(Stored data)

——————————

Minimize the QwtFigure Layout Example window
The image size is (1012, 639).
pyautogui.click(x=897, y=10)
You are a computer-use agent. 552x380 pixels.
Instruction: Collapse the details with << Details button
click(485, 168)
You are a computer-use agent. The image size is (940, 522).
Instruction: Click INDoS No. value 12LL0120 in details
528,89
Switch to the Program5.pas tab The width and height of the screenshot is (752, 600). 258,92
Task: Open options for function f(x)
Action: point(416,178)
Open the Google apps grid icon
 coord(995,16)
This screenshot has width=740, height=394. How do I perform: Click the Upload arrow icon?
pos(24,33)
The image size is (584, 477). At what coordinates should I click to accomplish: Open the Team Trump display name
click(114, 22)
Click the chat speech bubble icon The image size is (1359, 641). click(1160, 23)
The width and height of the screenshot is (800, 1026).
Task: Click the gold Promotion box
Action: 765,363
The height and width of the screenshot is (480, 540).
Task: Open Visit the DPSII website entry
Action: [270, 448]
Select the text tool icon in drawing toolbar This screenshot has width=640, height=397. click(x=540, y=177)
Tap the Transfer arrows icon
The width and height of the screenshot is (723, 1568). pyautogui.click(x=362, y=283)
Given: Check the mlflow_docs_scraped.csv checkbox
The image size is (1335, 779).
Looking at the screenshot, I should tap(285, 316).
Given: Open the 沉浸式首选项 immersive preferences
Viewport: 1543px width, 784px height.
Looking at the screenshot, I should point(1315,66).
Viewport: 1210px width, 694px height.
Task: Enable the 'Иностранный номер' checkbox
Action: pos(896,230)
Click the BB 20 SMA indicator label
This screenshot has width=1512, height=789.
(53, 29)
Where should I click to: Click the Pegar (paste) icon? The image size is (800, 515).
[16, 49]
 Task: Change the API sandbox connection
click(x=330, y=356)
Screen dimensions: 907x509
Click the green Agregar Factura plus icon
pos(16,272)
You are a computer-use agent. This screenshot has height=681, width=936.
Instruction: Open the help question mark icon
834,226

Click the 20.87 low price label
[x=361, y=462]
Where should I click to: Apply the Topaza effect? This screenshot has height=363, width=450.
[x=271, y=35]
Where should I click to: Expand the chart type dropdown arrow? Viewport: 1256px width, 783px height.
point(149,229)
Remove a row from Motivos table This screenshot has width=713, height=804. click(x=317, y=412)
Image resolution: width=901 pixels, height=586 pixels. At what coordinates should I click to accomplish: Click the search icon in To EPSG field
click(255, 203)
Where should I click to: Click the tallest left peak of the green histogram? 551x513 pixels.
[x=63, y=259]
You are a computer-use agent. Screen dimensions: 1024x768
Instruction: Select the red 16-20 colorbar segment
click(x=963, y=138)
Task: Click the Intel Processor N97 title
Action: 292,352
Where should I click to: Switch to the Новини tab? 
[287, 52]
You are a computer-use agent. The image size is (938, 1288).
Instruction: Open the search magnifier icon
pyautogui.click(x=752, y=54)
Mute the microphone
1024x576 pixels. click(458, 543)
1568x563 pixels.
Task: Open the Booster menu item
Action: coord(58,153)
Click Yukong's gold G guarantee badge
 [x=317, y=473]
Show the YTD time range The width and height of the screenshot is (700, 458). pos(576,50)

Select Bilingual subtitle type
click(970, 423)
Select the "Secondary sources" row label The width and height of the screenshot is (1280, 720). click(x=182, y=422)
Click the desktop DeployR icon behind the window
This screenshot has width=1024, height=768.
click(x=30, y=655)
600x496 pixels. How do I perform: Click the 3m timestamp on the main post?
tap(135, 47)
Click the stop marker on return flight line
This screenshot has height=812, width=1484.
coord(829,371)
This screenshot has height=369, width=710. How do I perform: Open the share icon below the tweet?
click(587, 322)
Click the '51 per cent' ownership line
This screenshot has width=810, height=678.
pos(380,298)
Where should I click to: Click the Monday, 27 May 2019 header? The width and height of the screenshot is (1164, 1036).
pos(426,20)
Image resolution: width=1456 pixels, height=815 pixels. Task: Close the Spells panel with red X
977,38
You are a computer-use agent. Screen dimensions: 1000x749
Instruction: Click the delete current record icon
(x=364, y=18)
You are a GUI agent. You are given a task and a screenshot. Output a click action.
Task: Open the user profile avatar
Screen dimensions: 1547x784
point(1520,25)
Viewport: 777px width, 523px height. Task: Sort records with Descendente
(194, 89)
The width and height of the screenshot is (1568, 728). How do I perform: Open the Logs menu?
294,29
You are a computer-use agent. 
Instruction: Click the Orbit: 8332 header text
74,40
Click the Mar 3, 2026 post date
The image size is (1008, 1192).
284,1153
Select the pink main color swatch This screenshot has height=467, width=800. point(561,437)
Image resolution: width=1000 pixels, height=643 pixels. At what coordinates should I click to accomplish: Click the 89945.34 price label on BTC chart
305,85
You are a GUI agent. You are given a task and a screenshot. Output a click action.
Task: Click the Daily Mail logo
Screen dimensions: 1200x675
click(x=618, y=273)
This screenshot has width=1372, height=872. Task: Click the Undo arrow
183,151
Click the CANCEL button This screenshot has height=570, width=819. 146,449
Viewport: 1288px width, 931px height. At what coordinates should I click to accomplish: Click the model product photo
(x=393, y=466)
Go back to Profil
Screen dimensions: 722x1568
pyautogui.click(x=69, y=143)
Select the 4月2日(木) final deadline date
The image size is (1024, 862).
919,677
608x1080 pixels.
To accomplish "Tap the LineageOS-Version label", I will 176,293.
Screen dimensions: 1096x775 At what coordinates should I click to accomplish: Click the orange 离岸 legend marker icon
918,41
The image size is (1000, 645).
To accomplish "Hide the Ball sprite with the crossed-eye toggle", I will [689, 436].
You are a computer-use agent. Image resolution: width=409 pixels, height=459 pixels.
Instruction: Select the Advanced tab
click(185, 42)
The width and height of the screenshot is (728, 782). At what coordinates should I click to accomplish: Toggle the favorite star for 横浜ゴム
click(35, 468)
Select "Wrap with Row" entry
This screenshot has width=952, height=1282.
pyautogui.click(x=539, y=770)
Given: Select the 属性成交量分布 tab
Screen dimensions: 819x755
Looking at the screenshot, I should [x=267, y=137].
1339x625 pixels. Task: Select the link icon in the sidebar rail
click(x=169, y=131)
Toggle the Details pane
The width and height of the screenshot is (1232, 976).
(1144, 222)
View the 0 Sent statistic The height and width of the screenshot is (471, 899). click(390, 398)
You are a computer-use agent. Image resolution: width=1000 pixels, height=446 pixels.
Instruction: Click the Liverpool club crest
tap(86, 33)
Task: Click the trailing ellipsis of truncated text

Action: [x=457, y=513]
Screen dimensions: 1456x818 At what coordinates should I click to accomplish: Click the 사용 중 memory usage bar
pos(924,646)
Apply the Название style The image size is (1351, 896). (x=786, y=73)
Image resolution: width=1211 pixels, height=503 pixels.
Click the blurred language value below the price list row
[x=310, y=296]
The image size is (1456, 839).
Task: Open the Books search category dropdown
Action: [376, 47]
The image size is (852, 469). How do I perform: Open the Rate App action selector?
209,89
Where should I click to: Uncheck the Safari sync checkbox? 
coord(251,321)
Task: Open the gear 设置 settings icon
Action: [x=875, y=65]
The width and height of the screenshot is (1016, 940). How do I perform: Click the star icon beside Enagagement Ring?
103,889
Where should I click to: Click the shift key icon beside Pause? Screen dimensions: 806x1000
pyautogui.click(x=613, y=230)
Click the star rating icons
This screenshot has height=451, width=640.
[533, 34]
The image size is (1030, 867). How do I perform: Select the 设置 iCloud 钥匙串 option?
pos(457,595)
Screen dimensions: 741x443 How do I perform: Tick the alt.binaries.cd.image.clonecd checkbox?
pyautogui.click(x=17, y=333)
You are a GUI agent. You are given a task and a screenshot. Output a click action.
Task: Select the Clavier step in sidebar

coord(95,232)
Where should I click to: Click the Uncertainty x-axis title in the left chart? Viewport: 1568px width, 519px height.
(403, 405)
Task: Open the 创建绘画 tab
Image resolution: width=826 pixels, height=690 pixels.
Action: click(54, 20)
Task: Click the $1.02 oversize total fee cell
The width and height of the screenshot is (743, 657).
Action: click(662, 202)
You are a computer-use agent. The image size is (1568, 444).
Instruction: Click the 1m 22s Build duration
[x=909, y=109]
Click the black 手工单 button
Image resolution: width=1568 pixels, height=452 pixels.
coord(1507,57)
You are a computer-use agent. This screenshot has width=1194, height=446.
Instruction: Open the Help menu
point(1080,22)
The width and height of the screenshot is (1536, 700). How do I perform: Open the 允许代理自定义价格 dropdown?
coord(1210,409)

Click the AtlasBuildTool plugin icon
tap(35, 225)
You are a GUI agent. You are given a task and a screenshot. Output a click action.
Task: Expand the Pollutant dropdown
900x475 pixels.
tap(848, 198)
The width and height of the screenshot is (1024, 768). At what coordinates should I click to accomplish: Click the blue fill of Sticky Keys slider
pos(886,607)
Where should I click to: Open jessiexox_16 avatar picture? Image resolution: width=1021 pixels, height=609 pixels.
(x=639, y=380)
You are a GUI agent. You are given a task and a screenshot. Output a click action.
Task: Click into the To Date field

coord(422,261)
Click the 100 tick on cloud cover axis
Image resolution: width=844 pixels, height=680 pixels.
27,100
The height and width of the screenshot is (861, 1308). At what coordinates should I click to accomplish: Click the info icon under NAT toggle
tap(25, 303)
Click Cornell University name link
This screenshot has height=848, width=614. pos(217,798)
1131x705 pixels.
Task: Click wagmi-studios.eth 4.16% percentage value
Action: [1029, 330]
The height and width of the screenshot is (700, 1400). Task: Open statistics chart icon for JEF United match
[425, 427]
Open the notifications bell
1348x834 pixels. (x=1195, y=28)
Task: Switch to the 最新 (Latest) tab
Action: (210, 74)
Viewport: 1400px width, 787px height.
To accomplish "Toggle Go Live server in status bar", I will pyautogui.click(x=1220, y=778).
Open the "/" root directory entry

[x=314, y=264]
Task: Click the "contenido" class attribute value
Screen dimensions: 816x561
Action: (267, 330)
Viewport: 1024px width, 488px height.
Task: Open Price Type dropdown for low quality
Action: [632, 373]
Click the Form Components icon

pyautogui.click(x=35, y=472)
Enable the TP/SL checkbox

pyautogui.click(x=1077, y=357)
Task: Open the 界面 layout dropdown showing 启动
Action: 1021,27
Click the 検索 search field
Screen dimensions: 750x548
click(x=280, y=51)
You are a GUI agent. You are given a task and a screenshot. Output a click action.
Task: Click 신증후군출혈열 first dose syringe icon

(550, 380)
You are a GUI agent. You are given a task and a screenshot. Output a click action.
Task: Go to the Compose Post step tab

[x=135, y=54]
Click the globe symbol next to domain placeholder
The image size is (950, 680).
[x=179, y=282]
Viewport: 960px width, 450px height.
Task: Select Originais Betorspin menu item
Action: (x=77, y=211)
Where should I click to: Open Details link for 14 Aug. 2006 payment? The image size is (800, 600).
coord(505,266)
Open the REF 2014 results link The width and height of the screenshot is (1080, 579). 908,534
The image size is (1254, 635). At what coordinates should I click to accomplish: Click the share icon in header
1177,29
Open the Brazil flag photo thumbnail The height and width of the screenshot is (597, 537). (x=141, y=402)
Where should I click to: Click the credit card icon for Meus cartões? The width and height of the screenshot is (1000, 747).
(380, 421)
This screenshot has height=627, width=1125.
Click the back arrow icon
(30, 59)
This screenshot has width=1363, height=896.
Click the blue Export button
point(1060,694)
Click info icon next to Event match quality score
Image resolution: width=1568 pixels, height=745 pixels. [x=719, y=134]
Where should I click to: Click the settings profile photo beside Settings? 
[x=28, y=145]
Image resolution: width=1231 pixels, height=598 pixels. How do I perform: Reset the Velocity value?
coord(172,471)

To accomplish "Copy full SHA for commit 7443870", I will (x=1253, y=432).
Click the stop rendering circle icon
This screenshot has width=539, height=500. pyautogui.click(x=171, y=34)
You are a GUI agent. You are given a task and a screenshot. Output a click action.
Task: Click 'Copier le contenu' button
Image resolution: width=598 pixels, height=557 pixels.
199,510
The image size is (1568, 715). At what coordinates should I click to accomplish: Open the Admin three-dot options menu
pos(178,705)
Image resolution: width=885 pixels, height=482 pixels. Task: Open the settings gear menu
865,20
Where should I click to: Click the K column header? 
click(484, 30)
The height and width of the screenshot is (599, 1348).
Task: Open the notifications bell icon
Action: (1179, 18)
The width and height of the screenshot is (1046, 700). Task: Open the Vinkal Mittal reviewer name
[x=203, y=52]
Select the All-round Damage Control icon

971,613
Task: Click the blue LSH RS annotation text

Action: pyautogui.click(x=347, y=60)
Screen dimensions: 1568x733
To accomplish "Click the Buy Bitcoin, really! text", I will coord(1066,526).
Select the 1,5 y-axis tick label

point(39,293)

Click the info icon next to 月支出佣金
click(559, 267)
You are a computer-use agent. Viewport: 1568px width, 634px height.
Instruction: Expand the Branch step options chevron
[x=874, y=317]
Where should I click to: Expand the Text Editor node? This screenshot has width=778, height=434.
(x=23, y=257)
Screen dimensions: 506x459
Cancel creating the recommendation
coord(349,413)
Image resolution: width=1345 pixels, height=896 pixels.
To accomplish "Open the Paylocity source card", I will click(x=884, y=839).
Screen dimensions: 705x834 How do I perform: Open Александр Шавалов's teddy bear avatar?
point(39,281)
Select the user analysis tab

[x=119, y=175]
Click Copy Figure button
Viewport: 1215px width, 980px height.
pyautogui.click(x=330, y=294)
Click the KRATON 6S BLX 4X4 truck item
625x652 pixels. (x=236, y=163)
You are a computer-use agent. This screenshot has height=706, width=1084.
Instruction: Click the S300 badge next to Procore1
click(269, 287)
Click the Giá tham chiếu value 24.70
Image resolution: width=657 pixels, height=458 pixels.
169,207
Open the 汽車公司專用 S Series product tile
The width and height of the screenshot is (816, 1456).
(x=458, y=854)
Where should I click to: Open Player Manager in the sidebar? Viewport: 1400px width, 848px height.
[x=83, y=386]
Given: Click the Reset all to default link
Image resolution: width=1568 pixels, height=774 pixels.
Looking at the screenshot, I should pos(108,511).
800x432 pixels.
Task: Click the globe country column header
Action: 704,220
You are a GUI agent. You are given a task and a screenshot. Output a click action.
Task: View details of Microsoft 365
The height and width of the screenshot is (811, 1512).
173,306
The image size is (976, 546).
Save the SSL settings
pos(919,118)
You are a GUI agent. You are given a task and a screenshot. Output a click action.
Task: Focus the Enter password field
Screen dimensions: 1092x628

——————————

Work through the records line by line and tally those holding "Copy". Reply with the number alone.

### ANSWER BOX
2